Beneath this sentence is a set of records; write each of them out exactly.

#####

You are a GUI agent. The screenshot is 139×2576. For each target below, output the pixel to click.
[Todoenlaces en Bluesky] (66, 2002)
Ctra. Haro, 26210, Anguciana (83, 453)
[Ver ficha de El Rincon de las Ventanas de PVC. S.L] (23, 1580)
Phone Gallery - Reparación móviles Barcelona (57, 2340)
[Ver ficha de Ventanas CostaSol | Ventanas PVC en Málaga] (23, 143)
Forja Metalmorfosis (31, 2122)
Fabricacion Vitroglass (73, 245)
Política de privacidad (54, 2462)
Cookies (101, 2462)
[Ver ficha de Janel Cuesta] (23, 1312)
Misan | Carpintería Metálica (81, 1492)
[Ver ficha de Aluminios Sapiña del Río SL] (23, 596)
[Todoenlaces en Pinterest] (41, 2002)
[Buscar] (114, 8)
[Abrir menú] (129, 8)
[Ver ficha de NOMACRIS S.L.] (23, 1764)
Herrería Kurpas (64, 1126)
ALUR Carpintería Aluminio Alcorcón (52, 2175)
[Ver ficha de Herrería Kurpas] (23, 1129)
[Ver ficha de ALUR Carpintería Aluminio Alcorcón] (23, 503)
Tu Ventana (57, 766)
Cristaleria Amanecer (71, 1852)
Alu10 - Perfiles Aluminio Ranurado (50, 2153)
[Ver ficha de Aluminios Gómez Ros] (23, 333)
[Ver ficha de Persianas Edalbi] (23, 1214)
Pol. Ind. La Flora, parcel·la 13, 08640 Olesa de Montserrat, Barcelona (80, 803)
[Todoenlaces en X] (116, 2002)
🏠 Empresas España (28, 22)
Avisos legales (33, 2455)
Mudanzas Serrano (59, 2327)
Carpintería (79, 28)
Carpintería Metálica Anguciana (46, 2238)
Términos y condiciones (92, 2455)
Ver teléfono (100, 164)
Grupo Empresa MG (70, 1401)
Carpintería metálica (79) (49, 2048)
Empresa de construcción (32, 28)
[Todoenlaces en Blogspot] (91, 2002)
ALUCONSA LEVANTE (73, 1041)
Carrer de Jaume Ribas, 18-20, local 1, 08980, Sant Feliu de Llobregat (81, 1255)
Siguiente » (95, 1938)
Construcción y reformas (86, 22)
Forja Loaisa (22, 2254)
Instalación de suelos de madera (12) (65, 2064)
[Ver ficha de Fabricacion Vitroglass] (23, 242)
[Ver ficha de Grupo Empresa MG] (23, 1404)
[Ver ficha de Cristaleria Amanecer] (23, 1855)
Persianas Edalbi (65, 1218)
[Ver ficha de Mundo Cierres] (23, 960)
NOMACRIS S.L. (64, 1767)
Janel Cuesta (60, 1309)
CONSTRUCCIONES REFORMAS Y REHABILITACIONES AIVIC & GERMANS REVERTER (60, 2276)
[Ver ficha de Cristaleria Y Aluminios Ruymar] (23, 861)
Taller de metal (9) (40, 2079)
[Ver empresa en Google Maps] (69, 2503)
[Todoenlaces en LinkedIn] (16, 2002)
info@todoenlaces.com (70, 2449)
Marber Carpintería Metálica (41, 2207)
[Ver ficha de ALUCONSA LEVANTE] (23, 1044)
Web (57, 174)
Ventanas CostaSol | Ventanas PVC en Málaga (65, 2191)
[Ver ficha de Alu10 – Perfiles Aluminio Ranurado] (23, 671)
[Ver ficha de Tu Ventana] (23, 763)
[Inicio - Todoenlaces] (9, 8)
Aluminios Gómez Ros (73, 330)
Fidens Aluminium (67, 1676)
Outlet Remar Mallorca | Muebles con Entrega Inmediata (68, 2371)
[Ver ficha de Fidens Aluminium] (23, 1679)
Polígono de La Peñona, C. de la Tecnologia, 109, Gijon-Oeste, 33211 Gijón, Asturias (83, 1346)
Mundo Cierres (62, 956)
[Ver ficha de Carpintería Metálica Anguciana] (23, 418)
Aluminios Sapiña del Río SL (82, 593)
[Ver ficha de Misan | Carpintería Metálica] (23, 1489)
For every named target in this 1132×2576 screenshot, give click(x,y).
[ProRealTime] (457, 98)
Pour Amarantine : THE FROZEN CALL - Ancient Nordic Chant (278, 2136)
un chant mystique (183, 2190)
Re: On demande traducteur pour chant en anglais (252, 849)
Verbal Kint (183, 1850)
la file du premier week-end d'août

#####

• Output for this exercise
You are a GUI agent. The screenshot is 139×2576. For each target below, output the pixel to click.
[Todoenlaces en Bluesky] (66, 2002)
Ctra. Haro, 26210, Anguciana (83, 453)
[Ver ficha de El Rincon de las Ventanas de PVC. S.L] (23, 1580)
Phone Gallery - Reparación móviles Barcelona (57, 2340)
[Ver ficha de Ventanas CostaSol | Ventanas PVC en Málaga] (23, 143)
Forja Metalmorfosis (31, 2122)
Fabricacion Vitroglass (73, 245)
Política de privacidad (54, 2462)
Cookies (101, 2462)
[Ver ficha de Janel Cuesta] (23, 1312)
Misan | Carpintería Metálica (81, 1492)
[Ver ficha de Aluminios Sapiña del Río SL] (23, 596)
[Todoenlaces en Pinterest] (41, 2002)
[Buscar] (114, 8)
[Abrir menú] (129, 8)
[Ver ficha de NOMACRIS S.L.] (23, 1764)
Herrería Kurpas (64, 1126)
ALUR Carpintería Aluminio Alcorcón (52, 2175)
[Ver ficha de Herrería Kurpas] (23, 1129)
[Ver ficha de ALUR Carpintería Aluminio Alcorcón] (23, 503)
Tu Ventana (57, 766)
Cristaleria Amanecer (71, 1852)
Alu10 - Perfiles Aluminio Ranurado (50, 2153)
[Ver ficha de Aluminios Gómez Ros] (23, 333)
[Ver ficha de Persianas Edalbi] (23, 1214)
Pol. Ind. La Flora, parcel·la 13, 08640 Olesa de Montserrat, Barcelona (80, 803)
[Todoenlaces en X] (116, 2002)
🏠 Empresas España (28, 22)
Avisos legales (33, 2455)
Mudanzas Serrano (59, 2327)
Carpintería (79, 28)
Carpintería Metálica Anguciana (46, 2238)
Términos y condiciones (92, 2455)
Ver teléfono (100, 164)
Grupo Empresa MG (70, 1401)
Carpintería metálica (79) (49, 2048)
Empresa de construcción (32, 28)
[Todoenlaces en Blogspot] (91, 2002)
ALUCONSA LEVANTE (73, 1041)
Carrer de Jaume Ribas, 18-20, local 1, 08980, Sant Feliu de Llobregat (81, 1255)
Siguiente » (95, 1938)
Construcción y reformas (86, 22)
Forja Loaisa (22, 2254)
Instalación de suelos de madera (12) (65, 2064)
[Ver ficha de Fabricacion Vitroglass] (23, 242)
[Ver ficha de Grupo Empresa MG] (23, 1404)
[Ver ficha de Cristaleria Amanecer] (23, 1855)
Persianas Edalbi (65, 1218)
[Ver ficha de Mundo Cierres] (23, 960)
NOMACRIS S.L. (64, 1767)
Janel Cuesta (60, 1309)
CONSTRUCCIONES REFORMAS Y REHABILITACIONES AIVIC & GERMANS REVERTER (60, 2276)
[Ver ficha de Cristaleria Y Aluminios Ruymar] (23, 861)
Taller de metal (9) (40, 2079)
[Ver empresa en Google Maps] (69, 2503)
[Todoenlaces en LinkedIn] (16, 2002)
info@todoenlaces.com (70, 2449)
Marber Carpintería Metálica (41, 2207)
[Ver ficha de ALUCONSA LEVANTE] (23, 1044)
Web (57, 174)
Ventanas CostaSol | Ventanas PVC en Málaga (65, 2191)
[Ver ficha de Alu10 – Perfiles Aluminio Ranurado] (23, 671)
[Ver ficha de Tu Ventana] (23, 763)
[Inicio - Todoenlaces] (9, 8)
Aluminios Gómez Ros (73, 330)
Fidens Aluminium (67, 1676)
Outlet Remar Mallorca | Muebles con Entrega Inmediata (68, 2371)
[Ver ficha de Fidens Aluminium] (23, 1679)
Polígono de La Peñona, C. de la Tecnologia, 109, Gijon-Oeste, 33211 Gijón, Asturias (83, 1346)
Mundo Cierres (62, 956)
[Ver ficha de Carpintería Metálica Anguciana] (23, 418)
Aluminios Sapiña del Río SL (82, 593)
[Ver ficha de Misan | Carpintería Metálica] (23, 1489)
For every named target in this 1132×2576 screenshot, give click(x,y).
[ProRealTime] (457, 98)
Pour Amarantine : THE FROZEN CALL - Ancient Nordic Chant (278, 2136)
un chant mystique (183, 2190)
Re: On demande traducteur pour chant en anglais (252, 849)
Verbal Kint (183, 1850)
la file du premier week-end d'août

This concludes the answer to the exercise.